Como prevenir violações de dados em 2023
A chave para prevenir violações de dados no atual cenário de cibersegurança é entender exatamente como elas acontecem e cobrir toda a sua superfície de ataque. Deixe-nos guiá-lo através da anatomia da perda de dados e mostrar-lhe pontos fracos específicos que poderiam impactar sua segurança de dados.
Números de violação de dados em ascensão
Ano após ano, o número de violações de dados continua crescendo. De acordo com o Relatório Anual de Violação de Dados do Centro de Recursos de Roubo de Identidade 2021, em 2021 as organizações relataram 1.862 violações de dados, em comparação com 1.108 em 2020.

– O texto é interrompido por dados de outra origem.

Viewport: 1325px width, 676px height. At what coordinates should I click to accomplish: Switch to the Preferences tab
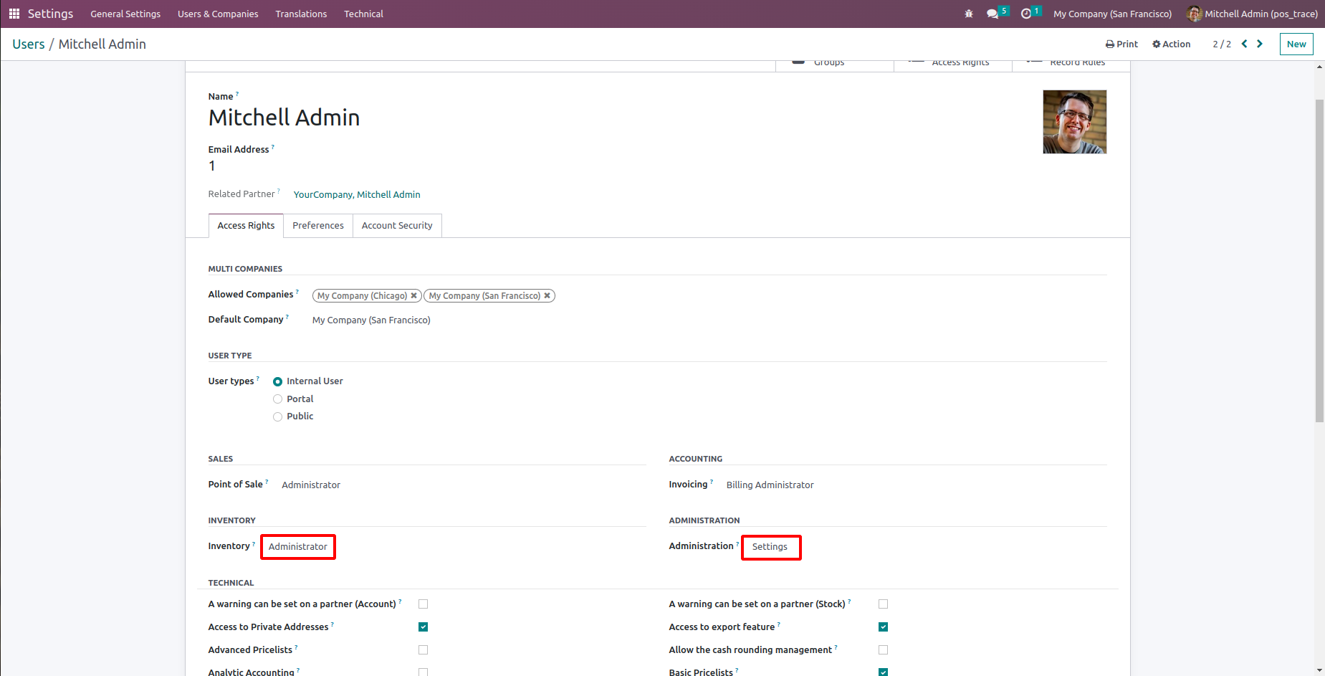(318, 226)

Embora as maiores violações de dados como Equifax ou Yahoo! façam as manchetes, não se trata necessariamente dos números. Para as pequenas empresas, uma quebra de segurança aparentemente menor pode ter sérias conseqüências, levando até mesmo ao fechamento. No caso de indústrias voláteis, o tipo de dados sensíveis perdidos, tais como números de cartões de crédito, informações financeiras ou dados médicos, podem incorrer em enormes multas, bem como ter um grande impacto sobre os proprietários deste tipo de dados.
O crescente número de violações de dados pode ser atribuído principalmente ao crescente interesse criminal pelos dados. Quanto mais nos aproximamos de uma sociedade digital, maior é o valor dos dados para os criminosos. Um vazamento de informações confidenciais, tais como números de previdência social, juntamente com outros dados pessoais e/ou PII, pode permitir que os criminosos cibernéticos assumam facilmente identidades no mundo digital.
A maioria das violações de dados é, de fato, resultado de atividades criminosas. Phishing e resgate são citados pelo Centro de Recursos contra Roubos de Identidade (ITRC) como as principais ameaças à segurança e causas de comprometimento de dados. O ITRC também afirma que houve mais compromissos de dados relacionados a ataques informáticos (1.603) em 2021 do que todos os compromissos de dados em 2020 (1.108).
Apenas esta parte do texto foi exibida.